Обработав мои раны на руке, перемотав ее и осмотрев огромную гематому на бедре, врач советует купить мази.
Звоню Полине с телефона медсестры и, сказав, где нахожусь, прошу приехать за мной.
Свой бедный телефончик потеряла, видно, на улице во время падения.
Устав наблюдать за всеми, успокоившись, села в кресло в приемной и, откинув голову назад, прикрыла глаза.
Кажется, теперь все более или менее хорошо. От этого непонятного человека сбежала, в аварии не погибла, руку обработали, сейчас Полина за мной приедет, и все вернется на круги своя. Теперь главное – не попадаться ему на глаза.
Ничего, найду магазин попроще, в который он точно не явится. Сегодня пронесло, значит, еще все наладится!
Почувствовав на себе тень, открыла глаза и чуть не вскрикнула от ужаса, еле успев прикрыть рот рукой. Загораживая свет ламп, передо мной стоял мой кошмар нынешних дней – Кай Викторович Снежинский. Все пережитые потрясения и физическая боль вспыхнули во мне с новой силой. Я будто замерла от холода, не способная что-либо говорить. Могла только смотреть на него широко раскрытыми глазами, надеясь заметить хоть каплю жалости во взгляде напротив.
– Ты же не думала, что так просто сможешь меня обмануть и сделать вид, что уехала? – обманчиво дружелюбно спрашивает этот демон.
Молчу, не знаю, что ему сказать, ведь именно так я и планировала поступить.
Оглядываюсь по сторонам в поисках новой защиты от него. Но фойе совершенно пустое. Куда все подевались? Ведь только что тут был младший медперсонал!
Его глаза вмиг ожесточаются, и он зло цедит сквозь зубы:
– Ты действительно считала меня таким наивным лохом? Похоже, я был к тебе слишком мягок, раз ты могла допустить подобную мысль, Майя. Сейчас я покажу тебе свое истинное лицо…
Глава 9
Ну все, теперь мне точно конец. Наверное, даже часа не прошло, как он меня тут нашел. Да еще и от медперсонала избавился, чтобы они ему не мешали, а это всё-таки их рабочие места.
Что теперь со мной будет? Что он хочет сделать?
Страх перед страшным неизвестным парализует волю и путает мысли.
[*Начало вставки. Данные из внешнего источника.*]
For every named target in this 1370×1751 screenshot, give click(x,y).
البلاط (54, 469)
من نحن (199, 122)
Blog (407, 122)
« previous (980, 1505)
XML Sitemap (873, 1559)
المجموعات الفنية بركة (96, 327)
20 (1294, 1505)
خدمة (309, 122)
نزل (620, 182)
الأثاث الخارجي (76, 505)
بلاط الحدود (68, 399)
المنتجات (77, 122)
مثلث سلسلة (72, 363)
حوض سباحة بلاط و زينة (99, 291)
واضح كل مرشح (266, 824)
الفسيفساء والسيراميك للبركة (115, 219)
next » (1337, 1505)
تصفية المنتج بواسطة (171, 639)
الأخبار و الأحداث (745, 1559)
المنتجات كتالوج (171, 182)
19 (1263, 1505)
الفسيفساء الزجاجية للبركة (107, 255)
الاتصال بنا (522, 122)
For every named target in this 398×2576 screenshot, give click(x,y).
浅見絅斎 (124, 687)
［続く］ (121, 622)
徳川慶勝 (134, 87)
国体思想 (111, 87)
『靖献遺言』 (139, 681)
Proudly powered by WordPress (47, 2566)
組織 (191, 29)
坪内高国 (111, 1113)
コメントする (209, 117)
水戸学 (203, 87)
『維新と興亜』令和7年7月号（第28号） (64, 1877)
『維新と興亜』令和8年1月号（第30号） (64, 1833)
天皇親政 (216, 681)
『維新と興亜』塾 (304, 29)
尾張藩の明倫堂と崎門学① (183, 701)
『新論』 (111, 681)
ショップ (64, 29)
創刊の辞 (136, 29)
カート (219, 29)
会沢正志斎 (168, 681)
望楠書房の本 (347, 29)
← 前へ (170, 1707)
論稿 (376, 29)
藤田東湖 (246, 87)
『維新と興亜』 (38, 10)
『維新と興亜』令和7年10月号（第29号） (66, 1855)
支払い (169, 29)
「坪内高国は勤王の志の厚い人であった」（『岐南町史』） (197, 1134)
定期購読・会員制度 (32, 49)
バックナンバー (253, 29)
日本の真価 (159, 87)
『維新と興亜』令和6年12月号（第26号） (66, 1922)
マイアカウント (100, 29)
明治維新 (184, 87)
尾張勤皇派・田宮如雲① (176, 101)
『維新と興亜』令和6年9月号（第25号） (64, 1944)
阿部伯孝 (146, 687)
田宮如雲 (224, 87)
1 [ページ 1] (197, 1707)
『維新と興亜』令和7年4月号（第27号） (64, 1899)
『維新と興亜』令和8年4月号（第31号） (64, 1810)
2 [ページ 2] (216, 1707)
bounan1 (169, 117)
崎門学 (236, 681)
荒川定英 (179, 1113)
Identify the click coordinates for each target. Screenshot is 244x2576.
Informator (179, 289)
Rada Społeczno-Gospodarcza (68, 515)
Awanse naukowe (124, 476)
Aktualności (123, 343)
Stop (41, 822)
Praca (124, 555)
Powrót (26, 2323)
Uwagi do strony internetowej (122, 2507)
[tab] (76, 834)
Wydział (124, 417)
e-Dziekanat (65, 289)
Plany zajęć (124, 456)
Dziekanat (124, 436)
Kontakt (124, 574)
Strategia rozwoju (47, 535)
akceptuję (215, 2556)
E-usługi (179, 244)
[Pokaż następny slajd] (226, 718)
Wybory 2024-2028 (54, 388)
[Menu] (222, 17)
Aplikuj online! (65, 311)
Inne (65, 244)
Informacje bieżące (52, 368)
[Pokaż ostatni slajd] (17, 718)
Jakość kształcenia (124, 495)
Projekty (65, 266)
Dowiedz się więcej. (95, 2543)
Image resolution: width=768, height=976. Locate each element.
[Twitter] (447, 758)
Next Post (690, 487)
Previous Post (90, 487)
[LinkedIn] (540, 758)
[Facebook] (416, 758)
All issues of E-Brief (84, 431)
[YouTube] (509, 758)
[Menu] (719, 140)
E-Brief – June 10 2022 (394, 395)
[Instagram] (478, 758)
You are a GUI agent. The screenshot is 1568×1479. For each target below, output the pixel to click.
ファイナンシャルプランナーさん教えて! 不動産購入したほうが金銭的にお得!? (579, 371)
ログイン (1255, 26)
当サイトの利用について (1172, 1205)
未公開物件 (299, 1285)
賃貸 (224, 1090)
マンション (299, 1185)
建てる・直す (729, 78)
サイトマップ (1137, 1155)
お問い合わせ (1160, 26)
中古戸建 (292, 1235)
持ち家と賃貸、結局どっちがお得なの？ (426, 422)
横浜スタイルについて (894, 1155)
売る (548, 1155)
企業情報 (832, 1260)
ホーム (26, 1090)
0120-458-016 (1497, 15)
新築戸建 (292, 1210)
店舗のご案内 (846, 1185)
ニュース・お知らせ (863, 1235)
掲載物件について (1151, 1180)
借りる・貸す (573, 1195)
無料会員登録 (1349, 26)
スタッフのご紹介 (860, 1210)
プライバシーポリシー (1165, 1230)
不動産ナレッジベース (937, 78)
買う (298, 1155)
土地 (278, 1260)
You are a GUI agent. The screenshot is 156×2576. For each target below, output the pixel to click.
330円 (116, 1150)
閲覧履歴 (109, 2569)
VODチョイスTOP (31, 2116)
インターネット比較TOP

Как сбежать от него, где скрыться!?
Что я знаю об этом человеке: если захочет, доведет задуманное до конца. У него на это есть и власть и деньги. Его угрозы реальны, я с лихвой успела их на себе испытать, почувствовала кожей.
Мне не спастись. Я в его власти, и никто не сможет мне помочь.
Некому за меня заступиться, он любого раздавит как мушку. И даже следа не оставит. Так же он может поступить со мной.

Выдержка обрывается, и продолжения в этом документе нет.